What is being asked =
All lines from the one with "is (716, 403)." through the end of the records below are to be given again exactly, and nothing else.

Extracted records =
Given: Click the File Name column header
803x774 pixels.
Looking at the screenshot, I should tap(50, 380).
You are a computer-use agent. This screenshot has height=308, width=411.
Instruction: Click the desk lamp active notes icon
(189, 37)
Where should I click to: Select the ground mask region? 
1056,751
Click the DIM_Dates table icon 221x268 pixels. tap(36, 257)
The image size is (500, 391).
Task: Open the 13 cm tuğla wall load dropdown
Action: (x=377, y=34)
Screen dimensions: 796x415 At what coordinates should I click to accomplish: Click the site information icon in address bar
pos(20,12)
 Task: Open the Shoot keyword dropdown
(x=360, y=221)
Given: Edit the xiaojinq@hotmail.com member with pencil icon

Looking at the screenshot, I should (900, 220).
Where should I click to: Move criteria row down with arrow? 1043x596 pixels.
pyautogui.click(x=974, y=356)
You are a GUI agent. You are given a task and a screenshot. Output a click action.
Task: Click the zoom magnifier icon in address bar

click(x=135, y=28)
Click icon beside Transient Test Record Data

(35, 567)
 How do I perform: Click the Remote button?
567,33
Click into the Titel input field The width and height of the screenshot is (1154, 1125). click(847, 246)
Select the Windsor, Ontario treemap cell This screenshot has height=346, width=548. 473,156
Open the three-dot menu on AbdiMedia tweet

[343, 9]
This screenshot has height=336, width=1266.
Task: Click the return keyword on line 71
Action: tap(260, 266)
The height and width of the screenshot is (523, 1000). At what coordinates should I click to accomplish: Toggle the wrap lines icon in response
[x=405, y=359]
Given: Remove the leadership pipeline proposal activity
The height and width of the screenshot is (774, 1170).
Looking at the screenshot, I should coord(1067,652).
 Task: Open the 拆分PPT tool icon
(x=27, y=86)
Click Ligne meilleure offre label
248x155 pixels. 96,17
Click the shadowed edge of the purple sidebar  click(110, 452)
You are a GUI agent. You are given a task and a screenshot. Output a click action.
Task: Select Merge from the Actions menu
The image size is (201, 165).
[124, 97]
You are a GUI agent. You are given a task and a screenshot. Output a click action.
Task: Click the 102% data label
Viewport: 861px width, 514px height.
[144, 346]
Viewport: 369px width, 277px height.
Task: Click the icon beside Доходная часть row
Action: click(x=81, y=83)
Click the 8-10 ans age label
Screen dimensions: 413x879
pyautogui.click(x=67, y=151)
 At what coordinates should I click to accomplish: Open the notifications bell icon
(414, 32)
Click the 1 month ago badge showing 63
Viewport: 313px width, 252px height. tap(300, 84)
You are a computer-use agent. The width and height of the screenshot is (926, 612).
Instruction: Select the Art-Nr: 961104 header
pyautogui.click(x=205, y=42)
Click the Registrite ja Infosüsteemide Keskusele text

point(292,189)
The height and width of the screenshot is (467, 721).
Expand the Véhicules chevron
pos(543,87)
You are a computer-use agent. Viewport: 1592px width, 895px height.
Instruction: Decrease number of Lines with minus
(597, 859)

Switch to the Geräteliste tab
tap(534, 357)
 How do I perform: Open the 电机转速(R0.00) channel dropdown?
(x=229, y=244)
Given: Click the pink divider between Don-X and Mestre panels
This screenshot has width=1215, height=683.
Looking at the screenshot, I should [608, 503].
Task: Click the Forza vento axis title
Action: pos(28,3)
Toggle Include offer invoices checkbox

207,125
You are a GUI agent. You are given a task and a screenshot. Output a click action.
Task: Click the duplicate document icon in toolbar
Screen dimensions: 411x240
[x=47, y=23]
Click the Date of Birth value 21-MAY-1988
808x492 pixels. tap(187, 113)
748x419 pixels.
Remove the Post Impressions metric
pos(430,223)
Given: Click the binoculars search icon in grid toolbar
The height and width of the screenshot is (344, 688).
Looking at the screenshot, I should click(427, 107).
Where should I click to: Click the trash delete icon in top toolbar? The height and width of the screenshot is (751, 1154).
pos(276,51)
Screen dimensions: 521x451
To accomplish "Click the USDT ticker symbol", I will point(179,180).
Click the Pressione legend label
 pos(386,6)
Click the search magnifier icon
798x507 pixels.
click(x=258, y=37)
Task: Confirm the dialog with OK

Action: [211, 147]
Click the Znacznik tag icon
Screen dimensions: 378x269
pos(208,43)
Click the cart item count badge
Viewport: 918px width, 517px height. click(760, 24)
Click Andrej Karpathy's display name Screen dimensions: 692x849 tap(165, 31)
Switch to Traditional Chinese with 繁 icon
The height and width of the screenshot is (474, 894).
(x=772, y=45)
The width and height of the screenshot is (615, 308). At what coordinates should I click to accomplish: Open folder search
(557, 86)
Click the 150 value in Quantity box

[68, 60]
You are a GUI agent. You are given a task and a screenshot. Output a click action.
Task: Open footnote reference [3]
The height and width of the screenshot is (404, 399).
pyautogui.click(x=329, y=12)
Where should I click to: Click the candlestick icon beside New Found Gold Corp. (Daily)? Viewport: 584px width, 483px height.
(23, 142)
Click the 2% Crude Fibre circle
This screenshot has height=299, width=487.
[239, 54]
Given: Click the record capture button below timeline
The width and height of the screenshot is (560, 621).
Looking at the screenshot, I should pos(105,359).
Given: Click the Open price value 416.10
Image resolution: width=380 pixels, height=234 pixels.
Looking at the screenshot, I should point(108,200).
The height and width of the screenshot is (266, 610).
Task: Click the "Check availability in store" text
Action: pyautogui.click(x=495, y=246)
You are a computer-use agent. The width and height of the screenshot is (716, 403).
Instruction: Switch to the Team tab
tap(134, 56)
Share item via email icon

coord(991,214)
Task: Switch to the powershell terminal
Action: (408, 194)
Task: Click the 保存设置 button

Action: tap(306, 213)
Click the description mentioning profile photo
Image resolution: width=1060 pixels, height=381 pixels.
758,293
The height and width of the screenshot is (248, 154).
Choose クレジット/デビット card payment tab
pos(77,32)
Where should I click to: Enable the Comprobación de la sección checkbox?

Output for this task =
You are a computer-use agent. The width and height of the screenshot is (716, 403).
Instruction: Switch to the Team tab
tap(134, 56)
Share item via email icon

coord(991,214)
Task: Switch to the powershell terminal
Action: (408, 194)
Task: Click the 保存设置 button

Action: tap(306, 213)
Click the description mentioning profile photo
Image resolution: width=1060 pixels, height=381 pixels.
758,293
The height and width of the screenshot is (248, 154).
Choose クレジット/デビット card payment tab
pos(77,32)
Where should I click to: Enable the Comprobación de la sección checkbox?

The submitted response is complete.